Asked by haechan
4h + 3c = 23.75 6h + 2c = 25
Answers
There are no human answers yet.
Answered by
GPT 3.5
To solve this system of equations, we can use the method of substitution or elimination.
Let's solve it using the substitution method:
From the first equation, we can solve for h in terms of c:
4h + 3c = 23.75
4h = 23.75 - 3c
h = (23.75 - 3c) / 4
Now plug this expression for h into the second equation:
6[(23.75 - 3c) / 4] + 2c = 25
(142.5 - 18c) / 4 + 2c = 25
142.5 - 18c + 8c = 100
-10c = -42.5
c = 4.25
Now that we have the value of c, we can substitute it back into the equation for h:
h = (23.75 - 3*4.25) / 4
h = (23.75 - 12.75) / 4
h = 11 / 4
h = 2.75
Therefore, the solutions to this system of equations are h = 2.75 and c = 4.25.

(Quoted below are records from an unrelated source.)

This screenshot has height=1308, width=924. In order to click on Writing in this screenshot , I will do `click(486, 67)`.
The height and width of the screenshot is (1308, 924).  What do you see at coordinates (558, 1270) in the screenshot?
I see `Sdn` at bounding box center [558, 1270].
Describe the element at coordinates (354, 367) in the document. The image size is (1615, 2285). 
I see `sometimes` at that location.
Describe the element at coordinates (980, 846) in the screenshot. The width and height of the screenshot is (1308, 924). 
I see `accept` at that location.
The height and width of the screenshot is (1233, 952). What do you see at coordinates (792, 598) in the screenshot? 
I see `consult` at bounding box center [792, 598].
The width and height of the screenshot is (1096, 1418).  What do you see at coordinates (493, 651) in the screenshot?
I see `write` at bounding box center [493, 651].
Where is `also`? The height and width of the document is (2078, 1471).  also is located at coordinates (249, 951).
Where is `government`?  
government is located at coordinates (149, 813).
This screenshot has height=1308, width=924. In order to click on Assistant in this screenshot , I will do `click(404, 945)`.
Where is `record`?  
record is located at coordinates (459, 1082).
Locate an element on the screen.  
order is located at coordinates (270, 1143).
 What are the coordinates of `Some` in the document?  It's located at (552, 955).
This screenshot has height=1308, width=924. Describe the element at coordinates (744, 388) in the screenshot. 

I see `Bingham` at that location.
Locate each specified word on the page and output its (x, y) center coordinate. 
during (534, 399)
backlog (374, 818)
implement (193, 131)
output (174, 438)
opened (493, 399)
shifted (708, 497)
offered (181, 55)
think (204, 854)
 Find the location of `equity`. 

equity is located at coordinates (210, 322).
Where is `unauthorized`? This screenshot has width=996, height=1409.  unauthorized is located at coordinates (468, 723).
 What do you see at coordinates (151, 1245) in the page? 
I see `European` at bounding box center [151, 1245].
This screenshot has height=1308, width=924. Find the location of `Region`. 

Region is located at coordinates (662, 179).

Let's solve it using the substitution method:
From the first equation, we can solve for h in terms of c:
4h + 3c = 23.75
4h = 23.75 - 3c
h = (23.75 - 3c) / 4
Now plug this expression for h into the second equation:
6[(23.75 - 3c) / 4] + 2c = 25
(142.5 - 18c) / 4 + 2c = 25
142.5 - 18c + 8c = 100
-10c = -42.5
c = 4.25
Now that we have the value of c, we can substitute it back into the equation for h:
h = (23.75 - 3*4.25) / 4
h = (23.75 - 12.75) / 4
h = 11 / 4
h = 2.75
Therefore, the solutions to this system of equations are h = 2.75 and c = 4.25.
Submit Your Answer
We prioritize human answers over AI answers.
If you are human, and you can answer this question, please submit your answer.